🤖 AI Summary
Existing open-source multimodal large language models exhibit insufficient contextual modeling capability in long-horizon, multi-turn dialogues, leading to unstable cross-turn visual–linguistic consistency. To address this, we propose ContextQFormer—a novel architecture introducing learnable memory blocks to explicitly enhance multimodal contextual representation across dialogue turns. We further construct TMDialog, the first open-source multimodal dialogue dataset specifically designed for long-context pretraining and evaluation. Our methodology integrates context-aware multimodal fusion, instruction tuning, and scalable data curation strategies. On TMDialog, ContextQFormer achieves a 2–4% improvement in usability rate over three strong baseline models, demonstrating significantly enhanced stability and coherence in extended contextual interactions. This work advances robust multimodal dialogue systems by jointly improving architectural design, training paradigms, and benchmark resources for long-horizon settings.
📝 Abstract
Multi-modal large language models have demonstrated remarkable zero-shot abilities and powerful image-understanding capabilities. However, the existing open-source multi-modal models suffer from the weak capability of multi-turn interaction, especially for long contexts. To address the issue, we first introduce a context modeling module, termed ContextQFormer, which utilizes a memory block to enhance the presentation of contextual information.
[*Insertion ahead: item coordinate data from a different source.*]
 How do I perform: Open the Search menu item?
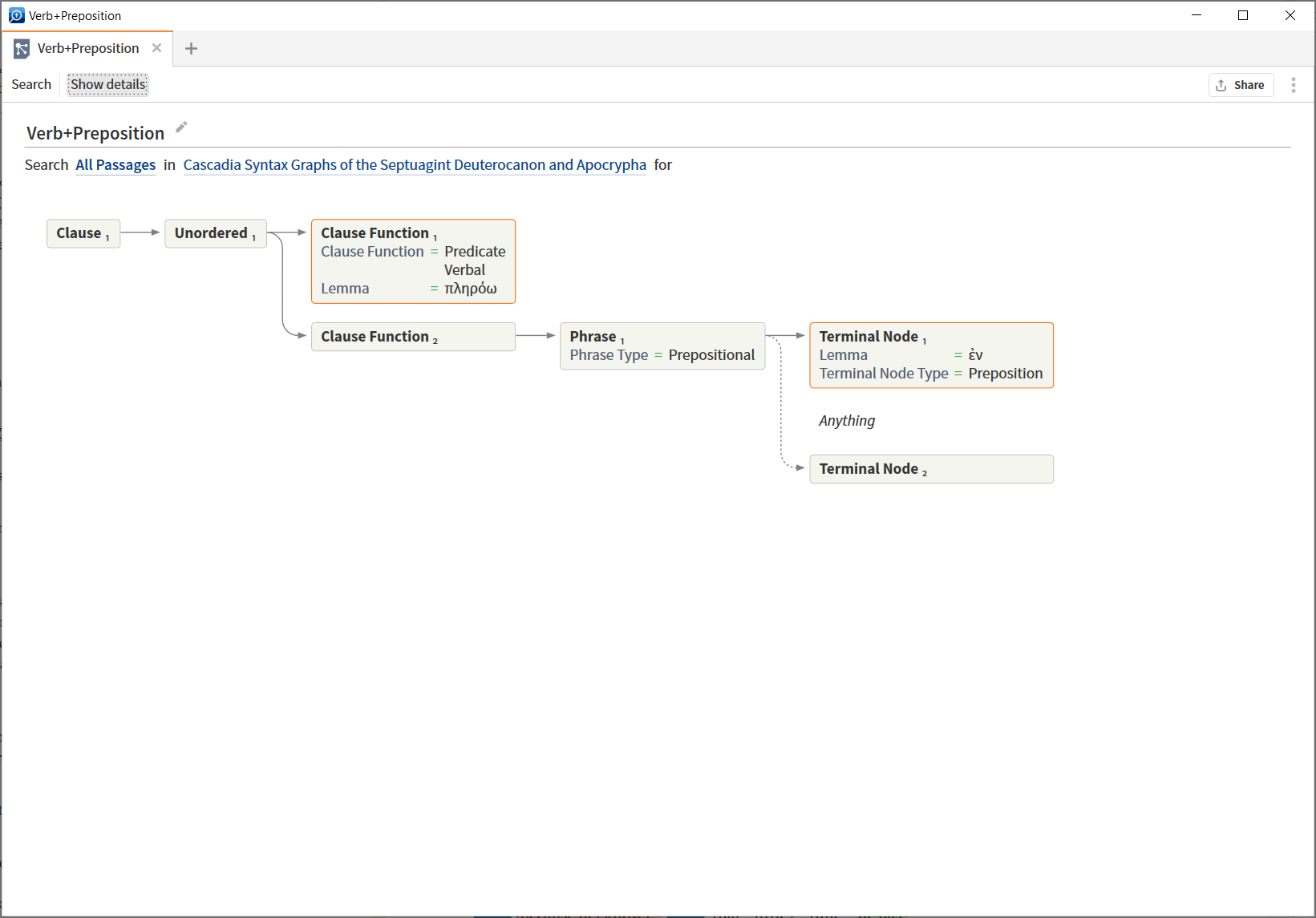(x=31, y=84)
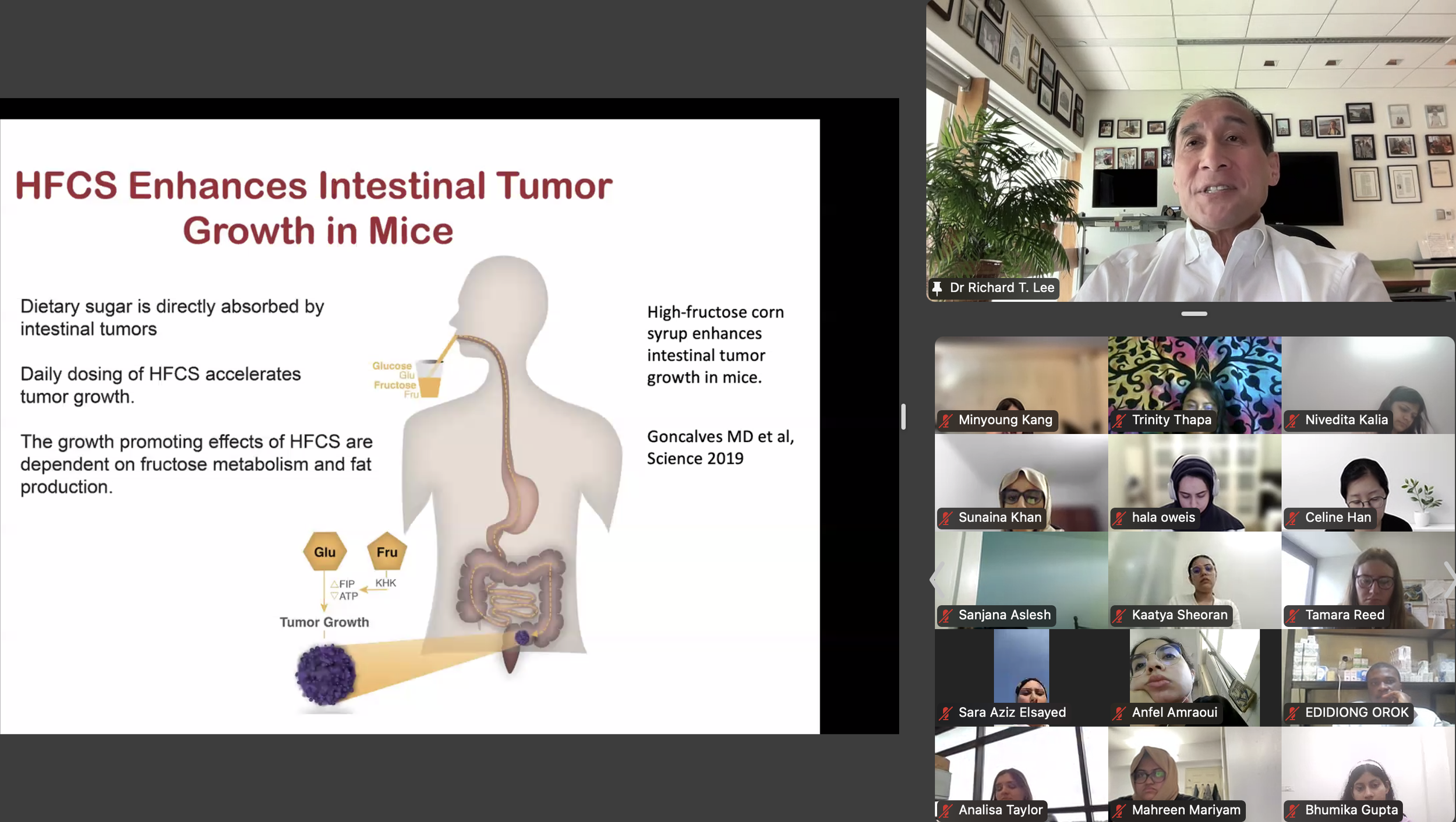Click muted mic icon beside hala oweis

pyautogui.click(x=1119, y=518)
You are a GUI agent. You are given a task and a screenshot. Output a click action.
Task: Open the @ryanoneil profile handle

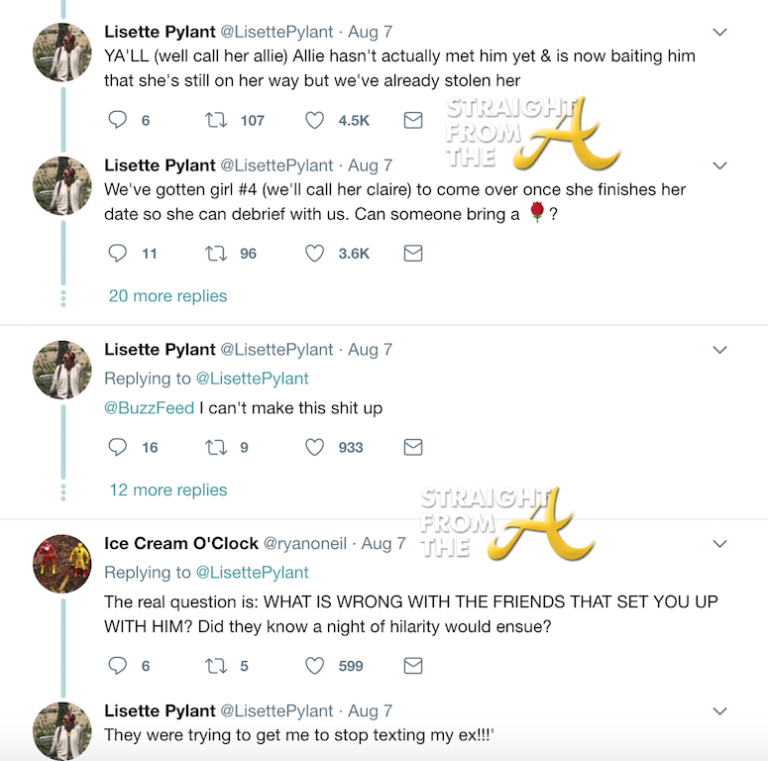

Furthermore, to facilitate further research, we carefully build a new multi-turn multi-modal dialogue dataset (TMDialog) for pre-training, instruction-tuning, and evaluation, which will be open-sourced lately. Compared with other multi-modal dialogue datasets, TMDialog contains longer conversations, which supports the research of multi-turn multi-modal dialogue. In addition, ContextQFormer is compared with three baselines on TMDialog and experimental results illustrate that ContextQFormer achieves an improvement of 2%-4% in available rate over baselines.